マレーシアのパーム油相場
   マレー相場は今週も全般弱い  
  生産好調見通し上値抑制
 輸出関税再開先送りなど下支え

   
   マレーシアのパーム油相場は、今週も全般は弱基調。予想を上回る在庫が示された3月分の需給統計が弱材料となったほか、今後の生産増加観測が絶えず上値を抑える要因となっている。先物相場は16日、中心限月の7月きりが2,369リンギまで下げ、一時一カ月ぶりの安値に沈んだ。
 一方で、マレーシア政府が輸出関税の再開を先送りしたこと、5月のラマダンを控えて輸出需要の増加が期待されていることなどは相場を下支え。関税再開前の駆け込み需要が再び発生する可能性も含めて、月後半にかけて輸出の伸びが観測されれば、上昇局面 が訪れることも想定される。ただ、逆に5月はその反動から需要の減速も予想され、増産期に入ることを考えれば「そうは強気にはなれない」(トレーダー筋)と指摘する。18日の先物相場は7月きりで前日比変わらずの2,408リンギ、FOB価格はRBDパーム油で7〜9月積み642・50ドル前後で推移している。19日の前場は前日比2リンギ高の2,410リンギとやや値を上げて始まった。

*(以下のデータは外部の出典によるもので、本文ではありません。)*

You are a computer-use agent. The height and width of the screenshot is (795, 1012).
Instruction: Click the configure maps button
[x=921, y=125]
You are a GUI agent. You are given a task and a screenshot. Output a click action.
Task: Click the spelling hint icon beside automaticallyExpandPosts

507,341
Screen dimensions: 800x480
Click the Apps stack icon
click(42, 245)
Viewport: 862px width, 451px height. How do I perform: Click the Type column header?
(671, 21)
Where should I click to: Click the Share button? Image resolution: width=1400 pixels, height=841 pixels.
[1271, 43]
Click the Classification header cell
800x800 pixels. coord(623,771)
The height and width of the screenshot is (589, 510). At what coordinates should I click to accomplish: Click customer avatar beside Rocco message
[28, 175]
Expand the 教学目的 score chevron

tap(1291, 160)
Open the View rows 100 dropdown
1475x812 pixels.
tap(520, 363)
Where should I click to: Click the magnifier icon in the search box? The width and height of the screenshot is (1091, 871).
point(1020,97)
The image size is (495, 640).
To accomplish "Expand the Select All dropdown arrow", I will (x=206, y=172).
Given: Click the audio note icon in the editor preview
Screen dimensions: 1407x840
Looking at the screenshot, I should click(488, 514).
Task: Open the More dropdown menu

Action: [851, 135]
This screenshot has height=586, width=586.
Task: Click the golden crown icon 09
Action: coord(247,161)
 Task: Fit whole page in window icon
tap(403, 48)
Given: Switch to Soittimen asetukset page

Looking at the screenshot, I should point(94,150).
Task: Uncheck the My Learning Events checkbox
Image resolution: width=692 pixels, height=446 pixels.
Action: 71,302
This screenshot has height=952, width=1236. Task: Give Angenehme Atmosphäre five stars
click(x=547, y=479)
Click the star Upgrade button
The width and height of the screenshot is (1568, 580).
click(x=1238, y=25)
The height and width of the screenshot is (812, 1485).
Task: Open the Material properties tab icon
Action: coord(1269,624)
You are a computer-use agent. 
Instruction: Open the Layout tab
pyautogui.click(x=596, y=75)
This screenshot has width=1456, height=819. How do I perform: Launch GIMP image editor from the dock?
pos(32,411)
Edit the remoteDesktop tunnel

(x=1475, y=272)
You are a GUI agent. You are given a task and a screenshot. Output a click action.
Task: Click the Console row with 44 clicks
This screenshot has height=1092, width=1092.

 生産量は昨年来、良好な降雨 が観測されていることから、今後も好調な伸びが予想されている。夏場から秋に向かって見込み りの伸長が確認されれば、常に相場の頭を抑える要因となる。この生産増加見通しが、夏場にかけての下値2,250〜2,300リンギを予想する、今のところは最大の根拠。一方で、足下を見ると、5月中旬から始まるラマダンを前に、輸出需要が伸長するとの見方、さらには、マレーシア政府がパーム原油に対する輸出関税再開を延期したことも下支え要因。マレー政府は週初、4月末まで輸出関税をゼロに据え置くと発表している。
 その輸出需要だが、月前半と比べ増加幅は縮小されているものの、依然として前月を上回っており堅調。SGSによると、4月1〜15日までのマレーシア・パーム油輸出 は63万8,293トンとなり、前月同期(60万4,034トン)と比べ5・7%増となった。主な国 内訳は、中国が2万6,000トン(前月同期5万9,100トン)、EUが17万5,133トン(同16万1,106トン)、インドが8万9570トン(同14万2,320トン)、パキスタンが4万5,600トン(同3万1,395トン)、米国が1万6,580トン(同7,040トン)など。
 AmSpec社では、63万3,530トンで同(59万5,536トン)比6・4%増。
 目先の相場については、月後半にかけての輸出動向が一つのポイント。関税ゼロ据え置き措置による駆け込み需要も想定され、伸びが確認されれば強材料。また、ラマダンに入ると労働者の作業効率が低下することから、5月の生産の伸びが鈍化すると見られることも、下支えする可能性がある。しかしながら、逆にラマダン需要の反動で輸出の減速が予想される中、6月以降は好調な生産が予想されており、強気配は一時的なものと見る向きが大勢となっている。
 シカゴ大豆の動向や米中貿易摩擦の余波など外部要因には不透明要素も散見されるが、先物相場は6〜9月にかけて2,300リンギを割り込む局面も想定されている。